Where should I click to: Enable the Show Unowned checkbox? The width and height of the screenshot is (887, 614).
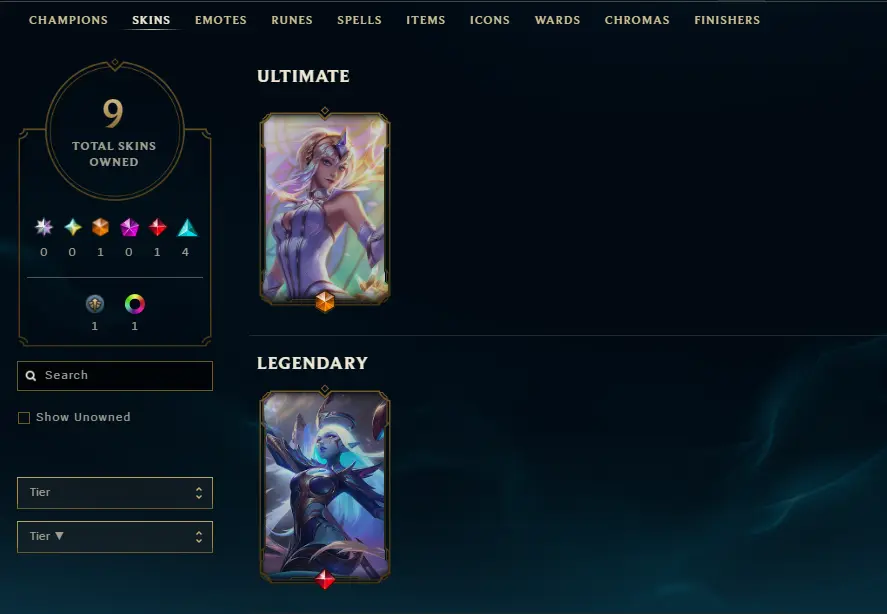point(24,418)
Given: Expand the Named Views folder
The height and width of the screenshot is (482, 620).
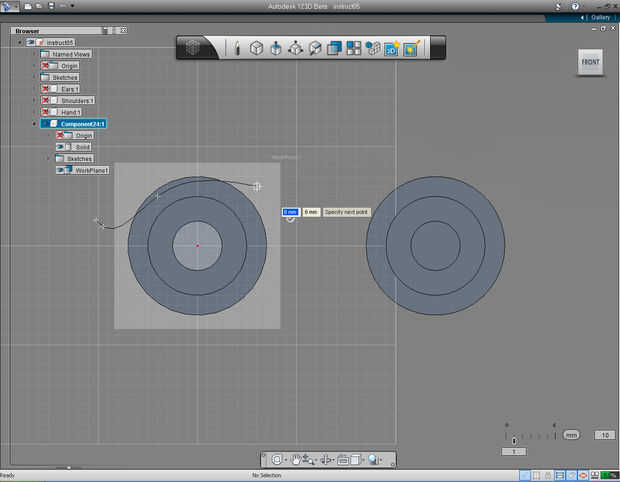Looking at the screenshot, I should 34,54.
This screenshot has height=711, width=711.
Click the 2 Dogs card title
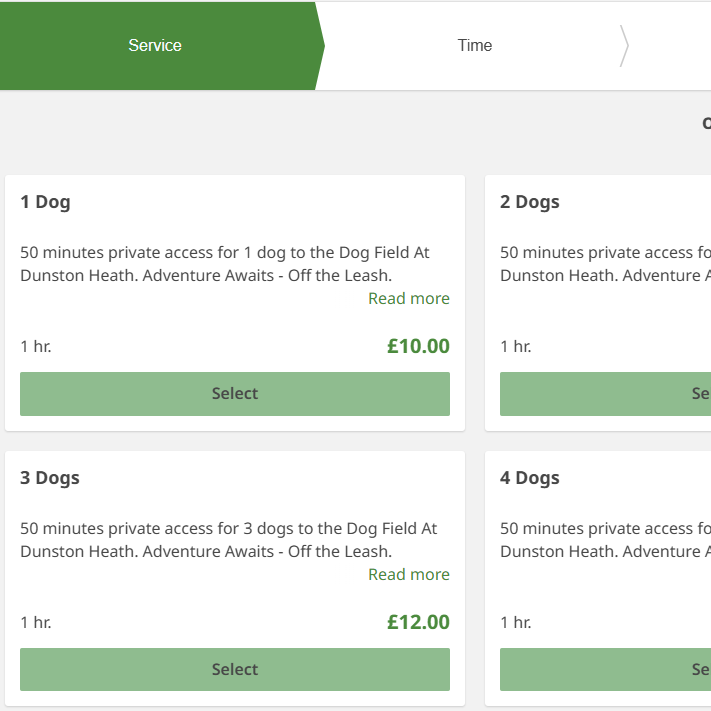[x=530, y=202]
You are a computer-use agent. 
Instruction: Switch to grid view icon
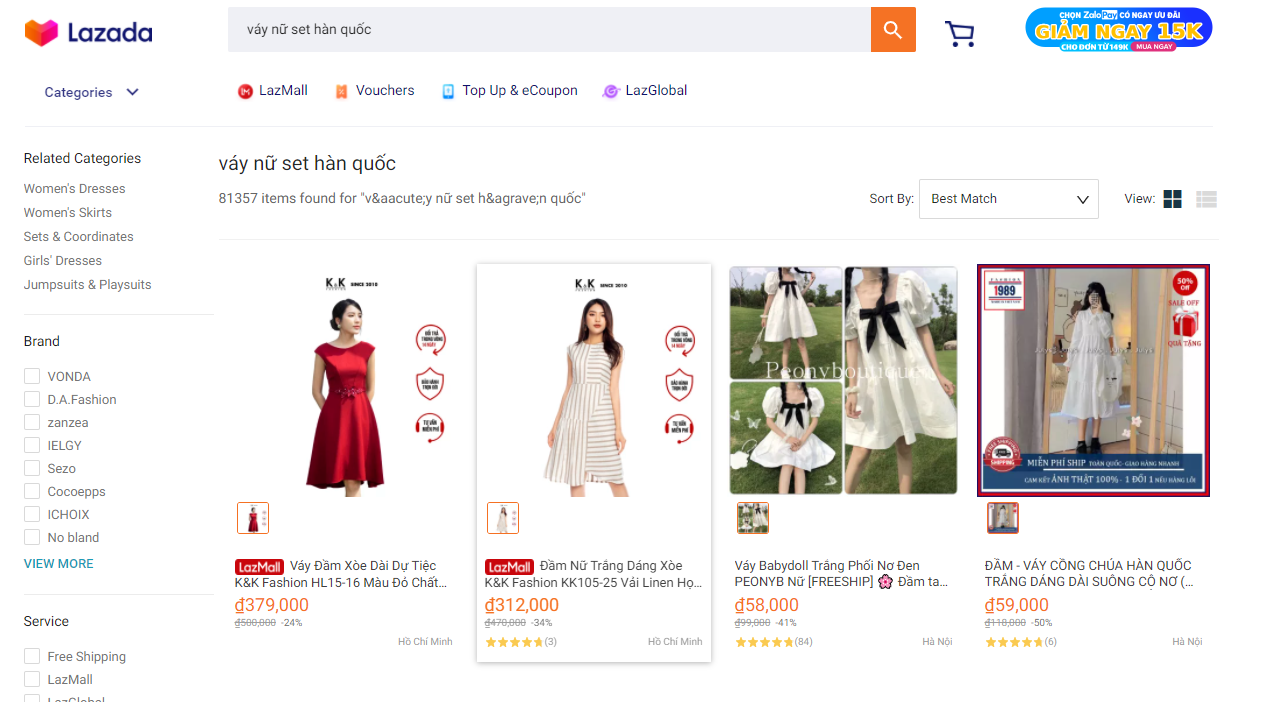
************
### Your goal
Output all the material verbatim, skipping every image.

### Answer for this exercise
Where should I click to: Enable the Show Unowned checkbox? The width and height of the screenshot is (887, 614).
point(24,418)
Given: Expand the Named Views folder
The height and width of the screenshot is (482, 620).
Looking at the screenshot, I should 34,54.
This screenshot has height=711, width=711.
Click the 2 Dogs card title
[x=530, y=202]
You are a computer-use agent. 
Instruction: Switch to grid view icon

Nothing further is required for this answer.